> **Page extract**
========

A breach of trust
According to Brown, the strict rules and extremely religious environment put significant strain on several students.
“Some of the other students there I don’t think were as prepared to be kind of pushed into this full-fledged Buddhist atmosphere. Come to find out later on the trip, a lot of the staff was Buddhist themselves. And so, at times, it kind of had this culty vibe. And that can be really scary when you’re far away from home,” Brown said.
Around the program’s halfway point in October 2018, a student on the program reported a sexual assault perpetrated by the program’s only doctor.
On October 12, Carleton College sent an email regarding the situation to participating students’ home universities. Trinity’s assistant study abroad advisor Andre Martinez provided this email to the Trinitonian.
The email reads in part: “We are investigating the circumstances of a reported incident of inappropriate sexual touching involving one of the students on the Buddhist Studies off-campus program by a local doctor who was providing medical care to the student. … Upon learning of this incident and a similar one that reportedly happened six years ago, we immediately instructed the director of the program to sever all relations with this doctor and make alternative arrangements for emergency services in Bodh Gaya.”
Fox and Brown declined to comment further on the alleged sexual assault that occurred while they were on the program.
The reveal of this information caused a significant amount of confusion for students on the program. Rumors began to circulate. Many students refused to attend class for days following the incident, because they believed the faculty had withheld significant information about the doctor.
According to Fox, many students felt the faculty could not be trusted.
“For a while it felt like there were two camps — faculty and students — who couldn’t trust each other,” Fox said.
However, that breach of trust also had the unexpected side effect of uniting all of the program’s students, putting them into a place where they had to bond with each other to get through.
“We were our own support system,” Brown said. “I guess that’s where it really started to occur to me like, how meaningful these people were becoming in my life … We would call meetings, and all meet together, and talk about what we were feeling, what we were going to do. I mean, we didn’t know where the program was gonna go at that point, because it had gotten so crazy. … This wasn’t just an inconvenience. We could probably take legal action. So we were questioning if we wanted to do that.”
Both Fox and Brown estimate that about a quarter of the program’s participants left before the end of the semester. Students who left the program received no course credit for the semester.

========

> **Dataset records**
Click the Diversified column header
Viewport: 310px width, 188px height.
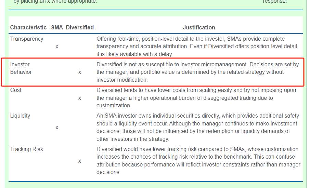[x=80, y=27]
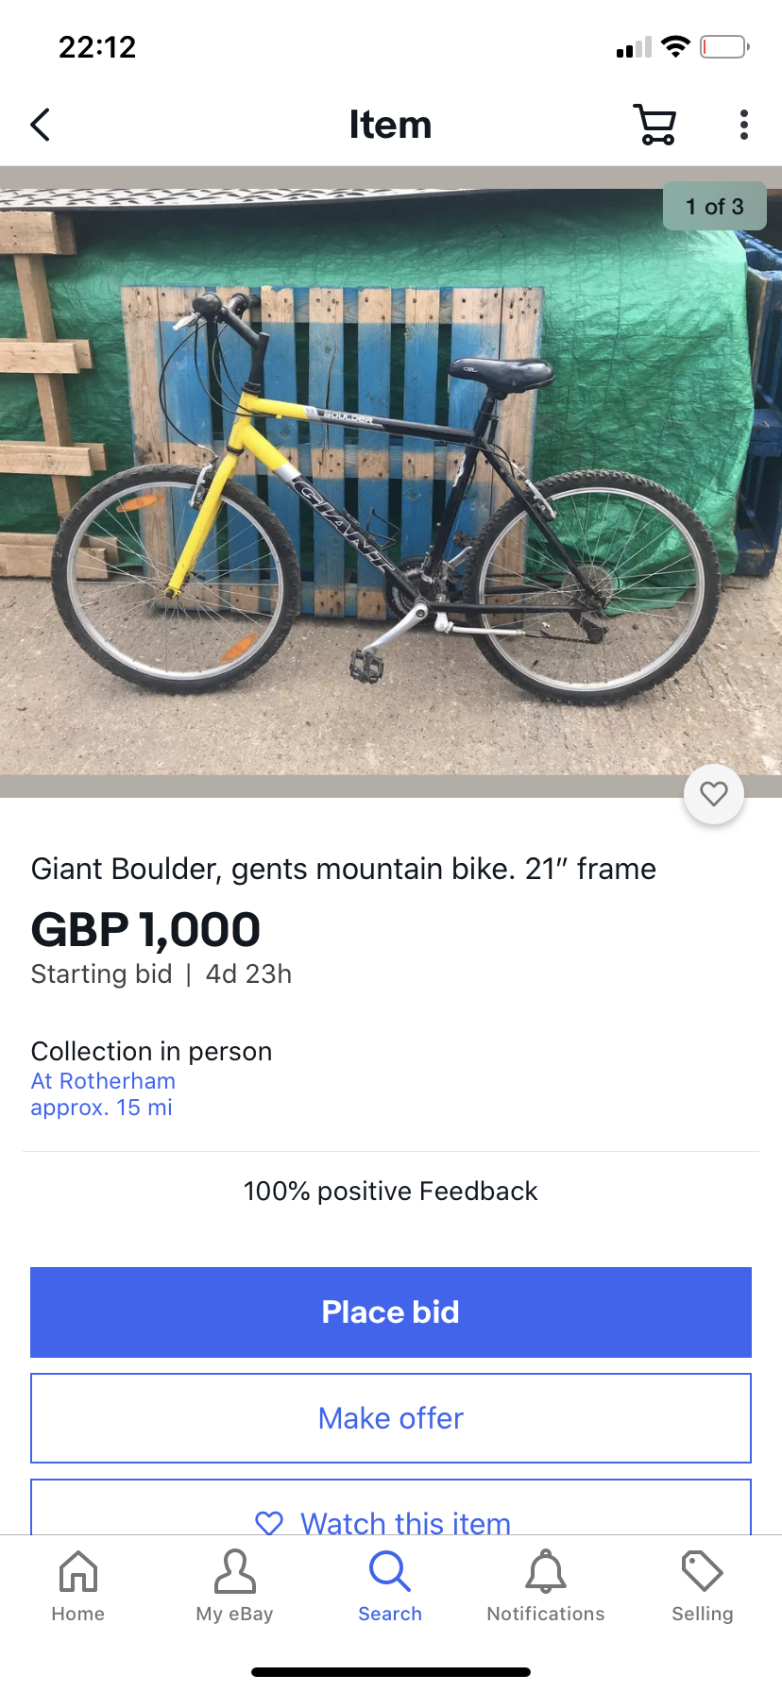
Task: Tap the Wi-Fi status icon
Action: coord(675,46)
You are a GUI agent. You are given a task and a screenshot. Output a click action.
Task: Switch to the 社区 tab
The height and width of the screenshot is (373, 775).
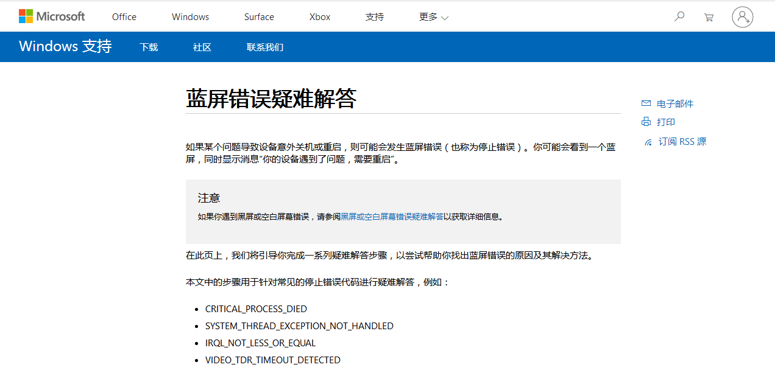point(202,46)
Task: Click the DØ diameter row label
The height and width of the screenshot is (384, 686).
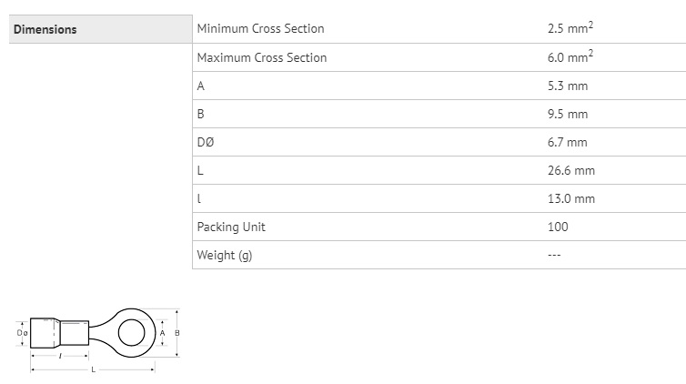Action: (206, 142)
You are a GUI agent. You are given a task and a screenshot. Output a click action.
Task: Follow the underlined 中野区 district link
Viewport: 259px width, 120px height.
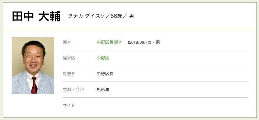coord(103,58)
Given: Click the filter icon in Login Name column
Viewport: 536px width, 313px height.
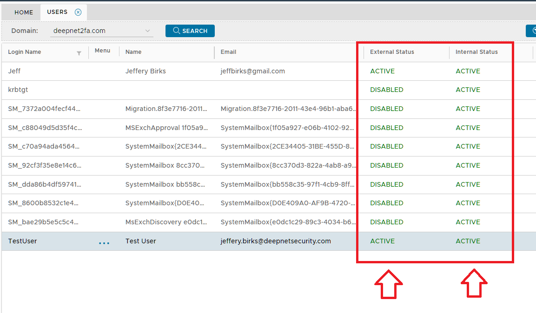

========

> **Exercise details**
Retype the article on the Buddhist Studies program exactly, everything from "The reveal of" down to "about the doctor.".

> **Solution**
The reveal of this information caused a significant amount of confusion for students on the program. Rumors began to circulate. Many students refused to attend class for days following the incident, because they believed the faculty had withheld significant information about the doctor.